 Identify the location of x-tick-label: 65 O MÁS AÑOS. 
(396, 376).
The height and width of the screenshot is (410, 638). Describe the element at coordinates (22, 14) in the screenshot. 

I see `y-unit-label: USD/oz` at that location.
--
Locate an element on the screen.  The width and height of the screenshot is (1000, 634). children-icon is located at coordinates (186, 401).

» **Required action**
Rewrite the non-blank lines as a numbered list, starting at the line containing "The height and" and ending at the line containing "at that location.", and include only those lines.

» **Task output**
1. The height and width of the screenshot is (410, 638). Describe the element at coordinates (22, 14) in the screenshot. 
2. I see `y-unit-label: USD/oz` at that location.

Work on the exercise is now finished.